▶ **Goal of the exercise**:
This exercise calls for every record to be set down exactly.

▶ **Stored data**:
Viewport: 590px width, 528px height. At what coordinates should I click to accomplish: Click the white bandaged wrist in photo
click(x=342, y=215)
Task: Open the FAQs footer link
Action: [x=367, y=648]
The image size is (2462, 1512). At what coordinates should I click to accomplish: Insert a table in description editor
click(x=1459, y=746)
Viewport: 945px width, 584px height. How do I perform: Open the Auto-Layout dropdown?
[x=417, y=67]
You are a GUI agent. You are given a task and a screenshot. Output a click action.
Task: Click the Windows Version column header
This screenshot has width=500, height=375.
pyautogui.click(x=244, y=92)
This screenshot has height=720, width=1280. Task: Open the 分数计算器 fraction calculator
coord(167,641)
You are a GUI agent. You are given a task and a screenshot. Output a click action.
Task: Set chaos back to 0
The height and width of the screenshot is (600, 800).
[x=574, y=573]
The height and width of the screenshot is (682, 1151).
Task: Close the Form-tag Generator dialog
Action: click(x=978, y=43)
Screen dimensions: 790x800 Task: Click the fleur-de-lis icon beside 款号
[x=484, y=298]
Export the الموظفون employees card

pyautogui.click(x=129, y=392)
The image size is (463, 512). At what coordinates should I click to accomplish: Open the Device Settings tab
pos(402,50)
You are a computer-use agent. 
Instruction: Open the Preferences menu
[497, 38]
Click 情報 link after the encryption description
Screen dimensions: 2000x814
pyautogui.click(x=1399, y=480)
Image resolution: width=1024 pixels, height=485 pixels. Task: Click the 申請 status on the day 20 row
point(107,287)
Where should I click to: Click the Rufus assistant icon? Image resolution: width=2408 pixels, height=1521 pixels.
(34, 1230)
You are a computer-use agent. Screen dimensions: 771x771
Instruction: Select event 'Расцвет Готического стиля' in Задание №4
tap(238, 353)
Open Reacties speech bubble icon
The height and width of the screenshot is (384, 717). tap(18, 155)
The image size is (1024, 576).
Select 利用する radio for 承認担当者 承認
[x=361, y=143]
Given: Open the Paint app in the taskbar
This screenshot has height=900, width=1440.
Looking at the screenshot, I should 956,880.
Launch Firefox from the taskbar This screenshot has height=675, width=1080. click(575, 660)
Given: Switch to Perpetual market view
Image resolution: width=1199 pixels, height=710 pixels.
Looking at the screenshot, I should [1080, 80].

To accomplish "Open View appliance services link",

▶ **Exercise answer**:
Viewport: 590px width, 528px height. At what coordinates should I click to accomplish: Click the white bandaged wrist in photo
click(x=342, y=215)
Task: Open the FAQs footer link
Action: [x=367, y=648]
The image size is (2462, 1512). At what coordinates should I click to accomplish: Insert a table in description editor
click(x=1459, y=746)
Viewport: 945px width, 584px height. How do I perform: Open the Auto-Layout dropdown?
[x=417, y=67]
You are a GUI agent. You are given a task and a screenshot. Output a click action.
Task: Click the Windows Version column header
This screenshot has width=500, height=375.
pyautogui.click(x=244, y=92)
This screenshot has height=720, width=1280. Task: Open the 分数计算器 fraction calculator
coord(167,641)
You are a GUI agent. You are given a task and a screenshot. Output a click action.
Task: Set chaos back to 0
The height and width of the screenshot is (600, 800).
[x=574, y=573]
The height and width of the screenshot is (682, 1151).
Task: Close the Form-tag Generator dialog
Action: click(x=978, y=43)
Screen dimensions: 790x800 Task: Click the fleur-de-lis icon beside 款号
[x=484, y=298]
Export the الموظفون employees card

pyautogui.click(x=129, y=392)
The image size is (463, 512). At what coordinates should I click to accomplish: Open the Device Settings tab
pos(402,50)
You are a computer-use agent. 
Instruction: Open the Preferences menu
[497, 38]
Click 情報 link after the encryption description
Screen dimensions: 2000x814
pyautogui.click(x=1399, y=480)
Image resolution: width=1024 pixels, height=485 pixels. Task: Click the 申請 status on the day 20 row
point(107,287)
Where should I click to: Click the Rufus assistant icon? Image resolution: width=2408 pixels, height=1521 pixels.
(34, 1230)
You are a computer-use agent. Screen dimensions: 771x771
Instruction: Select event 'Расцвет Готического стиля' in Задание №4
tap(238, 353)
Open Reacties speech bubble icon
The height and width of the screenshot is (384, 717). tap(18, 155)
The image size is (1024, 576).
Select 利用する radio for 承認担当者 承認
[x=361, y=143]
Given: Open the Paint app in the taskbar
This screenshot has height=900, width=1440.
Looking at the screenshot, I should 956,880.
Launch Firefox from the taskbar This screenshot has height=675, width=1080. click(575, 660)
Given: Switch to Perpetual market view
Image resolution: width=1199 pixels, height=710 pixels.
Looking at the screenshot, I should [1080, 80].

To accomplish "Open View appliance services link",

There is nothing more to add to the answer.